SQL Capstone Project

Jonah Winninghoff

11/23/2020

Business Request

Lobbyists4America is a company that seeks to provide insights to their customers (who aim to affect legislation within the US). They want you to analyze the 2008-2017 congressional tweets in order to understand key topics, members, and relationships within Congress. These insights will help them focus and strengthen their lobbying efforts.

Translating into Data Questions

Every key topic is enormous and complex so that this data assessment focuses on climate crisis.

  • What is every legislator’s stance on climate crisis?
  • Who does each legislator talk to and how often, related to this topic?
  • What is each legislator’s sentiment towards climate crisis? Is their tone positive or negative?

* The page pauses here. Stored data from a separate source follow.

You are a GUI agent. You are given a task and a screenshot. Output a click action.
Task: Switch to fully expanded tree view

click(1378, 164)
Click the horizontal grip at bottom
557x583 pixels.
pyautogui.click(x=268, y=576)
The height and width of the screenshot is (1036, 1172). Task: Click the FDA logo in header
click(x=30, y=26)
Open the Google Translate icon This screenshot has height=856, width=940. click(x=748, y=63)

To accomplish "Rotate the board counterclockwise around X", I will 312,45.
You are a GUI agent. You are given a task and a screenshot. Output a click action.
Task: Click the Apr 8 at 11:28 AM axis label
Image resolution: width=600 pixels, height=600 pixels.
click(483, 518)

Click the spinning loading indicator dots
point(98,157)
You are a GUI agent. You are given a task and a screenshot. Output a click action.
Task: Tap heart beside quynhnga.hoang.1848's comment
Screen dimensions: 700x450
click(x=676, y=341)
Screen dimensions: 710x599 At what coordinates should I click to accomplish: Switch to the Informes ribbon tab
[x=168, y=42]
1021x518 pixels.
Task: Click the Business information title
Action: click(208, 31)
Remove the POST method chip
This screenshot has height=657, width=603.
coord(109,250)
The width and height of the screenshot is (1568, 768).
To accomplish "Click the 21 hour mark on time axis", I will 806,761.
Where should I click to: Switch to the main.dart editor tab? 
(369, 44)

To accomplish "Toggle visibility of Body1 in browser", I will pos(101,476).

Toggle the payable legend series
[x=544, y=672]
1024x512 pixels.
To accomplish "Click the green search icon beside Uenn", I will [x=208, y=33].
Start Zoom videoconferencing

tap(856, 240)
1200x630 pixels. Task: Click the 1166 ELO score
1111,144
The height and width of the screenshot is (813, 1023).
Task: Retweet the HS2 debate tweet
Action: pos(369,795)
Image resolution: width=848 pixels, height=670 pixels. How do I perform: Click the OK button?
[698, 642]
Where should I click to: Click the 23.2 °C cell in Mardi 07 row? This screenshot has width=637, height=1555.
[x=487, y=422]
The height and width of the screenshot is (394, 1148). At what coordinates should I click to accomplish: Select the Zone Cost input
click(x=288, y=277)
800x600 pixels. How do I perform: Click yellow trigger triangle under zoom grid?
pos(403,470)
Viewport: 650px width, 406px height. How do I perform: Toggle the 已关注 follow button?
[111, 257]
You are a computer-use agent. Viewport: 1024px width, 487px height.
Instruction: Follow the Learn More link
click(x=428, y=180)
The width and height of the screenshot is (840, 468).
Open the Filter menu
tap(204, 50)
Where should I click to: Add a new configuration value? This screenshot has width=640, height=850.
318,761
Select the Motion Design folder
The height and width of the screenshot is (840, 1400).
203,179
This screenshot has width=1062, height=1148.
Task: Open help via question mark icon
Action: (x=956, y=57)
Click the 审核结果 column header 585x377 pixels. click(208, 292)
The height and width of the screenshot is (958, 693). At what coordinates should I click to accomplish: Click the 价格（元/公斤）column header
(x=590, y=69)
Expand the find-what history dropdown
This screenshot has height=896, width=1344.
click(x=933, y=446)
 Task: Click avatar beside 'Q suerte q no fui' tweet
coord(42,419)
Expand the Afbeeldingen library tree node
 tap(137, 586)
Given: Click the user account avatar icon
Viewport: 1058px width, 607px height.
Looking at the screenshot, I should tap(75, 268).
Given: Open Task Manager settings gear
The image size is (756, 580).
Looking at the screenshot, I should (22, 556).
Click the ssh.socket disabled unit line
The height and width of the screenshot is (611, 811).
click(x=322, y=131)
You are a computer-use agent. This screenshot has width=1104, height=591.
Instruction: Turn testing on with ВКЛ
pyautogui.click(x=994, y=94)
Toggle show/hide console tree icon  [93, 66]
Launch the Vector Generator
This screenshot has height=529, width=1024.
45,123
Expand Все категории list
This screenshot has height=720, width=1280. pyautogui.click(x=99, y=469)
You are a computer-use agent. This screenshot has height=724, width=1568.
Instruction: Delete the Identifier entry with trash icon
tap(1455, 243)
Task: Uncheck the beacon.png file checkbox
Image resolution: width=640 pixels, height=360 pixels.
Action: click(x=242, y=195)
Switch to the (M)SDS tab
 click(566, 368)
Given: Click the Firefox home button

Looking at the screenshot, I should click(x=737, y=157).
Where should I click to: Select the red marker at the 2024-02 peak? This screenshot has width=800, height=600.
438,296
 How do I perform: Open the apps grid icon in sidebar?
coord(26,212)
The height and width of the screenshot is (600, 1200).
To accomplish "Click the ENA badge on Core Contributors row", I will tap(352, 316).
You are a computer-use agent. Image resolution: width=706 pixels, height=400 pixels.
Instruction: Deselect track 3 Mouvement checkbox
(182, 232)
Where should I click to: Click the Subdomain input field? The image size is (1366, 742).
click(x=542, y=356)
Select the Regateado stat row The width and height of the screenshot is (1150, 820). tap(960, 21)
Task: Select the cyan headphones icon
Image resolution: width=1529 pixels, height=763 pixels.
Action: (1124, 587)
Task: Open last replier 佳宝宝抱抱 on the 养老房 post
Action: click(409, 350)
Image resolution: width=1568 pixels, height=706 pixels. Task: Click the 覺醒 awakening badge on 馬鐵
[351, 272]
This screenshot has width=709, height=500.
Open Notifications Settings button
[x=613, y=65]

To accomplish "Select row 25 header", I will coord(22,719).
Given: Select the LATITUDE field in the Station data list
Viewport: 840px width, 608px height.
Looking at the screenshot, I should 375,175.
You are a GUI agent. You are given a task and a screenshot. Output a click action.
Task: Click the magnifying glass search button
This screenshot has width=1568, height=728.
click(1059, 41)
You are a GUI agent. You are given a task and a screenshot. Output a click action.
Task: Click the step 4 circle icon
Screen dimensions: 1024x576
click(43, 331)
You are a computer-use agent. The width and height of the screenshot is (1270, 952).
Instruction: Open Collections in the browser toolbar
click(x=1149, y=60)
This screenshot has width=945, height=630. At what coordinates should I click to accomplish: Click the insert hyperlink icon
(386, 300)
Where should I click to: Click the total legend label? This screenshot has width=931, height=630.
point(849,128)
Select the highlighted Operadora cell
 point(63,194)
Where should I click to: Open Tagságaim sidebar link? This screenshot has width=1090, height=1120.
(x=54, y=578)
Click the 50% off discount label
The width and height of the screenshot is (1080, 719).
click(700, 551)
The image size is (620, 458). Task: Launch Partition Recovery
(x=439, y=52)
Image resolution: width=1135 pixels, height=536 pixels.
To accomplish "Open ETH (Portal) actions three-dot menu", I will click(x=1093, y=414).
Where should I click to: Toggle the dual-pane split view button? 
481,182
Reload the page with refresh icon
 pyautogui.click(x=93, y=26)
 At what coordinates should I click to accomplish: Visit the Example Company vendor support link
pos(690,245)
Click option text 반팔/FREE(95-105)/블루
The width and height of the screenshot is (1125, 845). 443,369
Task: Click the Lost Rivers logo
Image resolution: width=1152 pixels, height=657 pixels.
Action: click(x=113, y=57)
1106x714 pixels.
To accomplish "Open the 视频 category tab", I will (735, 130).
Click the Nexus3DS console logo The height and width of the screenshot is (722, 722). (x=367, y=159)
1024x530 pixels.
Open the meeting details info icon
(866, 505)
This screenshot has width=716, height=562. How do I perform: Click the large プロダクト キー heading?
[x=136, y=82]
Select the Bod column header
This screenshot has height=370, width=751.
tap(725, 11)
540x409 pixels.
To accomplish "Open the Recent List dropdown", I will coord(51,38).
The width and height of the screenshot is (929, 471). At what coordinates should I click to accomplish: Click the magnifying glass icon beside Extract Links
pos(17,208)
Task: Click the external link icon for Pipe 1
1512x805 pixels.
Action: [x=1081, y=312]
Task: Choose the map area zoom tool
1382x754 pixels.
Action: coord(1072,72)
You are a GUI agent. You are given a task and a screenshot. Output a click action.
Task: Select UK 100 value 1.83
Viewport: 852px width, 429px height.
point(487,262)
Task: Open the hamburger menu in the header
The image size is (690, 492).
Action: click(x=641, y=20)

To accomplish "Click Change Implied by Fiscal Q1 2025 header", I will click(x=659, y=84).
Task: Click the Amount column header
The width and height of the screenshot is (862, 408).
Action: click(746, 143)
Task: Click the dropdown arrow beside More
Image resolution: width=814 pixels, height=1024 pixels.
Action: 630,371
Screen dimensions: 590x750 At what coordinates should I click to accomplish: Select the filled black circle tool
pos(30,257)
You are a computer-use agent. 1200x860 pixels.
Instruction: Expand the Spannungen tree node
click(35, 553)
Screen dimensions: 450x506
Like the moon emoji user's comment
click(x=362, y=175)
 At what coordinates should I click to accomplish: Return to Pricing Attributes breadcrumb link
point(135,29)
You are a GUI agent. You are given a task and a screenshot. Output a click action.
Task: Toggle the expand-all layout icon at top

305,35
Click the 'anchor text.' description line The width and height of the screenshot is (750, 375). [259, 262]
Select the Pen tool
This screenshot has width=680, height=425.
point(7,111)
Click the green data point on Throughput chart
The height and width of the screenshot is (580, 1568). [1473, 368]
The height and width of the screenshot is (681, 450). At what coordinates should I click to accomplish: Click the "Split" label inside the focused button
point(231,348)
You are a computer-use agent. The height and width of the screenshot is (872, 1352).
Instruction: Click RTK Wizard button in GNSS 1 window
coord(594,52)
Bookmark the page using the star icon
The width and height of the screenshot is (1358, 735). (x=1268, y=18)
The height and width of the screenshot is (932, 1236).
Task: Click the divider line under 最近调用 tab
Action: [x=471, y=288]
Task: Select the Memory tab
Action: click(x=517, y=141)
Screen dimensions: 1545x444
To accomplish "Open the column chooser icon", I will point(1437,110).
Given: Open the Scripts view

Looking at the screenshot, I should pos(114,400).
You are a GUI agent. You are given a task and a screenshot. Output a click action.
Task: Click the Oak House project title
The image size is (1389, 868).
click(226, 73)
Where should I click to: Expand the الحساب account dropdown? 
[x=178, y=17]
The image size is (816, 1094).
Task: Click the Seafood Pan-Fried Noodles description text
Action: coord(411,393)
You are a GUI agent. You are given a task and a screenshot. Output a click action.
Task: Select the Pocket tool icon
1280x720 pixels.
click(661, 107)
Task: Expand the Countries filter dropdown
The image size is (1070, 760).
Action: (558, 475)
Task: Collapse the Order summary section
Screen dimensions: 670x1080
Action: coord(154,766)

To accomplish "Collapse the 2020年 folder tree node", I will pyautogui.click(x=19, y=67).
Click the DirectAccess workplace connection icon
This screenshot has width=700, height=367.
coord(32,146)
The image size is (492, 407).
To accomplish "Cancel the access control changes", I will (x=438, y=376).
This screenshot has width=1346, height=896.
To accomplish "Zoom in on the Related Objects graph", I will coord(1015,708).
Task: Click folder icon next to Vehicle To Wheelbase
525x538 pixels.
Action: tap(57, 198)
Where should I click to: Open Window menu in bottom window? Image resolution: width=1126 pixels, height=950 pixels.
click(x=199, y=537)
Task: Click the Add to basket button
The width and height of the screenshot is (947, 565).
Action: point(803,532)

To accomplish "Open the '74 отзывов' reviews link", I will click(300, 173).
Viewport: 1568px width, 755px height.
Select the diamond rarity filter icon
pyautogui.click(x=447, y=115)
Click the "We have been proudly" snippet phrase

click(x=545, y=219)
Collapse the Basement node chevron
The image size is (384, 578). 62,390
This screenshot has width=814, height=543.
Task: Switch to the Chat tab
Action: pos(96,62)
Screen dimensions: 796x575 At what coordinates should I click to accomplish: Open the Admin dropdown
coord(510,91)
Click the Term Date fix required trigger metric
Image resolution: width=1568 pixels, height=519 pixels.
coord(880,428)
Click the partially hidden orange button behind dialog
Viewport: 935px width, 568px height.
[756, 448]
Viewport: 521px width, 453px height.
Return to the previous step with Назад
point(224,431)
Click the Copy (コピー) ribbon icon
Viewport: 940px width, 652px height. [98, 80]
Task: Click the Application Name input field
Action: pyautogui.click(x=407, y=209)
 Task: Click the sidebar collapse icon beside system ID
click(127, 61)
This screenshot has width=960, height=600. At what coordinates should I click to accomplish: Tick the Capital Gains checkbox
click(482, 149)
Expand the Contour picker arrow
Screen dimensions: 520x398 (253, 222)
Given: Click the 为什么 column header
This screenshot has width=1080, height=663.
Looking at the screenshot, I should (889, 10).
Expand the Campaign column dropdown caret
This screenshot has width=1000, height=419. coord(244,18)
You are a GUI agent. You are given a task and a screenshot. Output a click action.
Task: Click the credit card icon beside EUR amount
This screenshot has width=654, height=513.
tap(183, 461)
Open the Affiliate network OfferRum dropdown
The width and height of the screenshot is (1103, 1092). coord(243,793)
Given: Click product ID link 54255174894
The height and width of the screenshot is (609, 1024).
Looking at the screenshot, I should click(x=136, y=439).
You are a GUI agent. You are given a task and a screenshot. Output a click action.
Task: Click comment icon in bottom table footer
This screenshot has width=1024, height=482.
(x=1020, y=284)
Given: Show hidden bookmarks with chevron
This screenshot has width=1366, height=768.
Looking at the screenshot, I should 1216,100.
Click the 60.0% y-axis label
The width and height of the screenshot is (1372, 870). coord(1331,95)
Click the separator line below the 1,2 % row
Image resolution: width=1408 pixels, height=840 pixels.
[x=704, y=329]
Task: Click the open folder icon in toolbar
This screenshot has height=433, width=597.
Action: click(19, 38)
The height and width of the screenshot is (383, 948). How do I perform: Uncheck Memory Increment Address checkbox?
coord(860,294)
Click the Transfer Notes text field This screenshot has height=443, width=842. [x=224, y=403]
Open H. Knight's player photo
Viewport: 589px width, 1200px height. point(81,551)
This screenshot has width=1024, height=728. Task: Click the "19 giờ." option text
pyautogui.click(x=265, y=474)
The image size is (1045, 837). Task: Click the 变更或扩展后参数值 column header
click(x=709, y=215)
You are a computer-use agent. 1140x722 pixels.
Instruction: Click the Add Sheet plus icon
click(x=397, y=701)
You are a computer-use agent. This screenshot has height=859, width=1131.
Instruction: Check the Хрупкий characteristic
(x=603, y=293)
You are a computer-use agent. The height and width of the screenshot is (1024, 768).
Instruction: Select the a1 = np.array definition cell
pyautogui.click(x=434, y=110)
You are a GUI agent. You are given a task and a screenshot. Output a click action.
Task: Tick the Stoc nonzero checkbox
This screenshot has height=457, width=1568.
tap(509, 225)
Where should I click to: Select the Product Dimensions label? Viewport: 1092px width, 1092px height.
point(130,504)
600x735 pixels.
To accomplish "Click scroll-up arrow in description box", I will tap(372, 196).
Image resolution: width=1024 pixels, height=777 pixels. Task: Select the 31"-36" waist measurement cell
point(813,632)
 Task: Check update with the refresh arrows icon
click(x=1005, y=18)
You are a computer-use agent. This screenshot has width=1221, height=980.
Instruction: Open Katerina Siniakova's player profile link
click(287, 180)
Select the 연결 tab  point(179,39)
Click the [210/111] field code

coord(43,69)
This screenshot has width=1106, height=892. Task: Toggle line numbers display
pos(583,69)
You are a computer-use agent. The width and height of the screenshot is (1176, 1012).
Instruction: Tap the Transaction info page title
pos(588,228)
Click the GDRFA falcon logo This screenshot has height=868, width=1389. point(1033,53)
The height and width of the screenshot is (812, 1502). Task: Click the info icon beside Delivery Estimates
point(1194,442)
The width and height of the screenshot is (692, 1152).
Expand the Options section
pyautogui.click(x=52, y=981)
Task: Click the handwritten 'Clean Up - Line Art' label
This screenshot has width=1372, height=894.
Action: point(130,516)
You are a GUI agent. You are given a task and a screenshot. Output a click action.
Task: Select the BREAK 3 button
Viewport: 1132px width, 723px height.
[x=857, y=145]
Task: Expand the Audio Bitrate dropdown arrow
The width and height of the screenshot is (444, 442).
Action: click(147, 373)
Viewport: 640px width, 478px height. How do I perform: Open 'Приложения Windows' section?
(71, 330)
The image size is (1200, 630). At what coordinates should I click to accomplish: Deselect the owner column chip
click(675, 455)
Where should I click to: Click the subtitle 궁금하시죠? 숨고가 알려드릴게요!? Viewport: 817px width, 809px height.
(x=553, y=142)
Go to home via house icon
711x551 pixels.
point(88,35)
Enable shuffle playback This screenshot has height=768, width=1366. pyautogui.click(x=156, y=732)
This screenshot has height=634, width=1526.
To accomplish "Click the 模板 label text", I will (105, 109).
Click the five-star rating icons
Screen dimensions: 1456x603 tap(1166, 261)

Entity Relationship Diagram

Image

What are the problems with data?

Lack of classification

Since there are several problems that have been identified, this data does not have negative and positive comment classification. This could become a problem for two reasons. Firstly, the sophisticated statistical approach cannot be in use to make prediction without this classification, which should have it for determining confidence interval. Secondly, as held in high regard of data integrity, one should not rely on different data to train for statisitcal purpose. That is, using the product-related data to train machine learning for interpreting the specific parts of text in political-related data could result in measurement error.

Created_at Variable

The created_at variable that should be date datatype does not behave as a such. Since the lobbyists are more likely to be interested in particular legislators who change their poltiical stance over time, this datatype is, thus, useful. The problem is that this variable does not behave like this datatype. Perhaps, this variable is encrypted, which allows authorized users only to access this kind of information. Before the hypotheses explain, the next slide will explain the data approach.

Data Approach

Which programming languages I will work with?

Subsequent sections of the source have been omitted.